Texas Lutheran student strangled before found in burned apartment

In 2002, Mikiko Kasahara, 21,  was a foreign exchange student from Japan attending Texas Lutheran University. Mikiko had just finished final exams for the fall 2002 semester and held a party at her apartment on a Friday night for some of her close friends.

The following morning on Saturday, Dec. 14, 2002, a fire was reported in Mikiko’s apartment. When emergency responders arrived, they found Mikiko’s severely burned body in the bedroom of her burned apartment. She had been strangled and was dead before the blaze, an autopsy showed.

Travis County (Texas) Deputy Medical Examiner Elizabeth Peacock ruled that Kasahara “died as a result of homicidal violence including, but not limited to strangulation.” 

Along with a broken bone in her larynx, Mikiko also suffered a pelvis injury accompanied by significant hemorrhaging. Forensics specialists couldn’t determine the source of the injury because Kasahara’s body was so badly burned, according to the report. Even though Mikiko had hosted a party at her apartment the night before, the autopsy found no drugs or alcohol in her system.

Police investigators said fellow students were unable to provide much assistance in the investigation. One of her instructors at the university said that Mikiko was “well-liked, a nice person, and she was always surrounded by friends.”

Sequin Police officials described Mikiko as “one of those quiet persons that didn’t really associate with people outside of the school. She trusted a lot of people. She was a student, minding her own business, living in the security of her home and someone violated that by going in inside and killing her.”

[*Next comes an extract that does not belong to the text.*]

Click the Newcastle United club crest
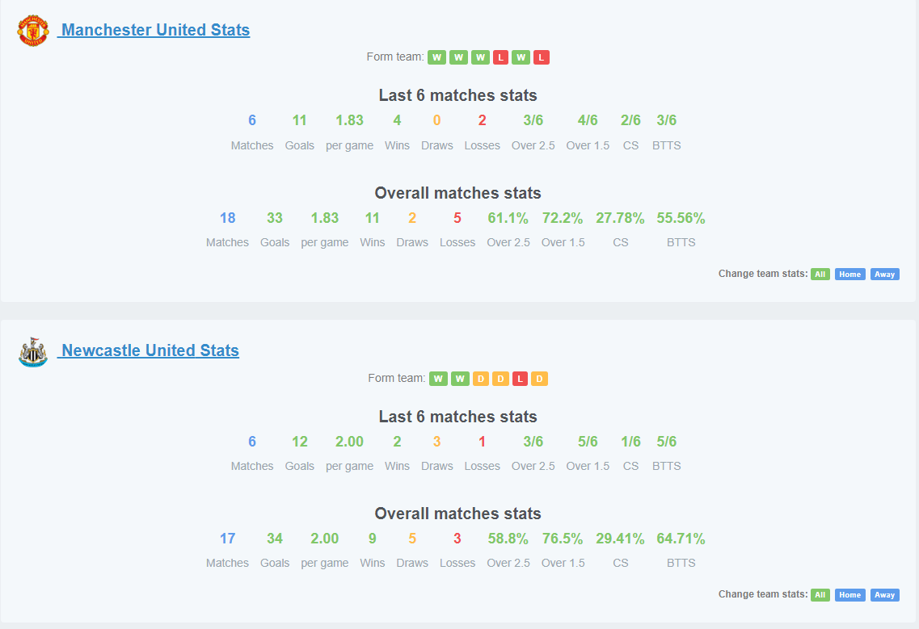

Seguin is home to Texas Lutheran University, and is located around 45 minutes from San Antonio or Austin. Texas Lutheran University is a small school with around 1,300 undergraduate students.

Mikiko enrolled at Texas Lutheran University in the summer of 2000 as a student in the university’s English as a Second Language program. She began taking classes as a full-time student in January 2002. She was named to the Provost’s List for academic excellence last spring.

Several years ago, police officials said they had a person on interest. This person was interviewed several times. It is unclear if this person is still a suspect.

Earlier this year, the Texas Rangers re-publicized Mikiko’s case in hopes of generating leads. Since the murder was committed 15 years ago, no arrests have been made.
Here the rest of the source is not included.